They're learning all this from a cool new magazine, a sort of mini-partwork licensed from the great bundle of intellectual property rights we call the Pop Idol Corporation. Don't dream it, be it. Be it, just like S Club Juniors. But not at 12; more like six. There's a wicked sparkly scarf and a sort of jewellery box affair. There's pages about your faves Robbie and Gareth, and pages about your role models like Pink and Avril Lavigne. Especially if you're six.

This is the My Little Pony market de nos jours. And it's an inclusive career opportunity for the very young.

People like that Gillick woman, who kept a family of 10 children by candlelight and never allowed them to watch TV, used to say this sort of thing was killing childhood. Some said it was worse still. (Remember Mike Mansfield's Minipops of the early 1980s, where little girls in sequined boob-tubes sang grown-up songs on a dry-iced set?) They said it was unhealthy.
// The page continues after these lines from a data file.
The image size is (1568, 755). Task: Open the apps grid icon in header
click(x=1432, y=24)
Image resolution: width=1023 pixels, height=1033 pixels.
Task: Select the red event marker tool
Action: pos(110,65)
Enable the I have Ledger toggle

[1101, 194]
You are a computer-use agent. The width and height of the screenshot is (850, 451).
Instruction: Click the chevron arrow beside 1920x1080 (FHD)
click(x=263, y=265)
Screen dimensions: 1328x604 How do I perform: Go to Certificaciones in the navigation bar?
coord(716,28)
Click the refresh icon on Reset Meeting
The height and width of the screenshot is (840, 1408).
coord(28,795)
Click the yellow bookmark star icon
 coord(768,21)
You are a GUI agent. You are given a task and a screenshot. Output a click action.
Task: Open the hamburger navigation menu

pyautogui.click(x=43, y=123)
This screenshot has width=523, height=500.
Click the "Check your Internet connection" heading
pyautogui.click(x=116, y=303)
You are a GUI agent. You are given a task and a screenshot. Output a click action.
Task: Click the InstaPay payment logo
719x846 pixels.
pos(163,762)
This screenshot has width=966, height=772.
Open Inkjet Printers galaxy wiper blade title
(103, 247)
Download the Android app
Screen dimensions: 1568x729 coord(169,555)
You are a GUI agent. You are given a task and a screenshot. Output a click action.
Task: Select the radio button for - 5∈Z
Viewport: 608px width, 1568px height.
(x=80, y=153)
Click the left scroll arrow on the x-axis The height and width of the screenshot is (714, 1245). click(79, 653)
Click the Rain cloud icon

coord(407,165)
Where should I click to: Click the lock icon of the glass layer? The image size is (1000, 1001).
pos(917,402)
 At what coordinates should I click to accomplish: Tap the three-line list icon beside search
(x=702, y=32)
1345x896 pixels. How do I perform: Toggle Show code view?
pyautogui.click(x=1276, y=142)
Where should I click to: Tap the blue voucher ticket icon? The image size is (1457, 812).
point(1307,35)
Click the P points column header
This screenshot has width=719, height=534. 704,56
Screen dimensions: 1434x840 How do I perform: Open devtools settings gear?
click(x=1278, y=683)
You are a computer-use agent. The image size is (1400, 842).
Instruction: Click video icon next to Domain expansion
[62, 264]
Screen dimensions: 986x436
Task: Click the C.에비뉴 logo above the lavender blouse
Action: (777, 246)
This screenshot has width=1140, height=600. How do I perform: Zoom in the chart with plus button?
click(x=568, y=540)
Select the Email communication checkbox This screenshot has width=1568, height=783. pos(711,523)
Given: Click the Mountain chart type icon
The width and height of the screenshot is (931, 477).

Whatever, celebrity culture's part of the under-eight market now, and you'll never get them back. The essentials of the job - dressing up, going to parties, posing for photographs - are universally compelling and absolutely accessible. And God knows we need celebrities. We're using them up at a truly appalling rate. Their average life expectancy is about nine months now. But they're vital to a modern experience economy, and we've got to do something about productivity or we'll fall behind. Which is why we should ignore whingeing critics and give praise to the Pop Idol people for helping us train the celebrities of tomorrow - girls with certificates for hair and make-up and attitude, just like a real Pop Idol.